Egress v2 in kube-vip

I’m not sure if it was my time working for (Docker)[docker.io] or just the general confusion around what various companies and startups are doing around container images, but I’ve always opted to go FROM scratch where possible. Several years ago we (me) wanted to implement egress control within Kube-vip, although up to that point I didn’t really want to be involved in the datapath I decided to go for it. My main concern about the datapath is that people get very upset when their packets arrive backwards or get lost 😱. However after a bit of research and seeing what the rest of the world was doing, I decided to opt for a slightly different (if not weird approach) which was to tie the service to a pod and map the external address 1:1 with a pod. There is a ton of detail about that in this blog post 👉 https://thebsdbox.co.uk/2024/11/03/Egress/.

iptables & nftables

In order to implement the egress source NAT I decided to largely duplicate the behaviour of kube-proxy, which is to SNAT the address of the pod to the address of the load balancer service and job done 🎉. However in order to do that we needed to start adding iptables binaries into the kube-vip images. This now suddenly means adding in other dependancies, and as we all know more dependancies means a larger vector for attacking. Under most circumstances a lot of people wouldn’t mind and/or care but unfortunately kube-vip serves as the control plane HA VIP and is in a critical position, so exploiting it would be a big issue. So now we introduce two kube-vip images, one from scratch and another with all the iptables and dependancies.

tech-debt = tech-debt + 1;

The state of iptables & nftables

What, you want some details.. fine

So we’ve been using iptables for years and it largely works, it has its issues with scale but so does everything at one point or another. One of the main issues has been programming rules or lower level abstractions, given we’re ultimately programming the kernel can we get rid of all the binaries. Well the answer to that is:

The answer unfortunately is: No.

Additionally:

We don’t guarantee a stable interface

… awesome, and it has been this way for years and years.

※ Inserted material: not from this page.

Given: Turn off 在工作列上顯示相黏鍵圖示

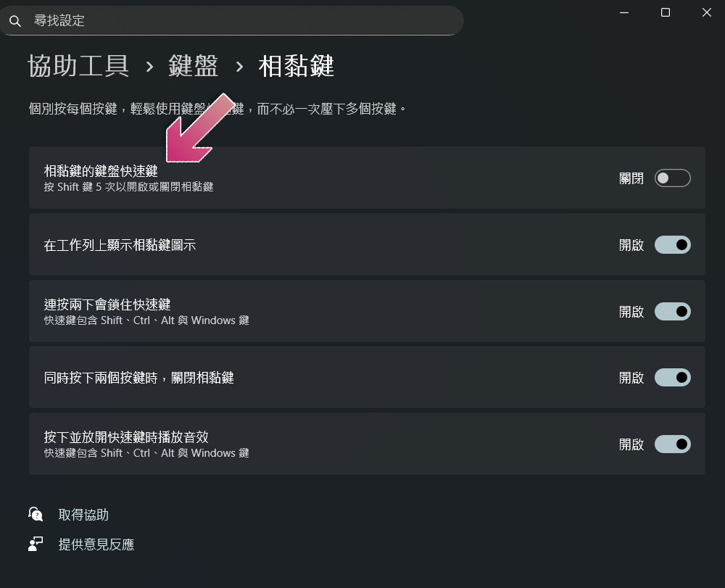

When is iptables not iptables

When it is nftables, of course 🤷🏼‍♂️. It turns out that for the last few years all of our legacy iptables code hasn’t been churning out iptables rules, you’ve been living a lie! Feel free to read this madness at your earliest convenience. But the tl;dr is that in most places the iptables binary is actually a new program that will take your iptables syntax and pump out nftables rules.

So why is no-one writing nftables rules?

Well because you didn’t have to, if the iptables rules are being on the-fly being written as nftables rules then just leave it to that. But additionally the syntax is dramatically different to iptables rules, which means that it comes with it’s own learning curve. This and a few buggy releases of the userland tooling have unfortunately slowed it’s adoption. However, recently there has been quite a few things happening in the nftables space! Namely Kubernetes 1.31 introduced the capability to use kube-proxy in an nftables mode, which is detailed here.

The (finally) growing ecosystem for nftables

The Kubernetes project has finally started to embrace nftables and has opted to write a wrapper around nftables, which is called knftables. This is a wrapper around the nftables binaries, which unfortunately still requires bringing along both the nftables binaires, the libraries and any other dependancies. But what is there if you’re a slightly mad purist who demands scratch.

A pure Go package for manipulating nftables 🎉

I’ve been watching https://github.com/google/nftables for quite some time, actually since November 2023. The thing that was missing from this was the capability to implement SNAT rules in this pure Go implementation. Luckily this feature was implemented not too long after, but then life gets in the way and you’re too busy climbing a mountain or doing something else.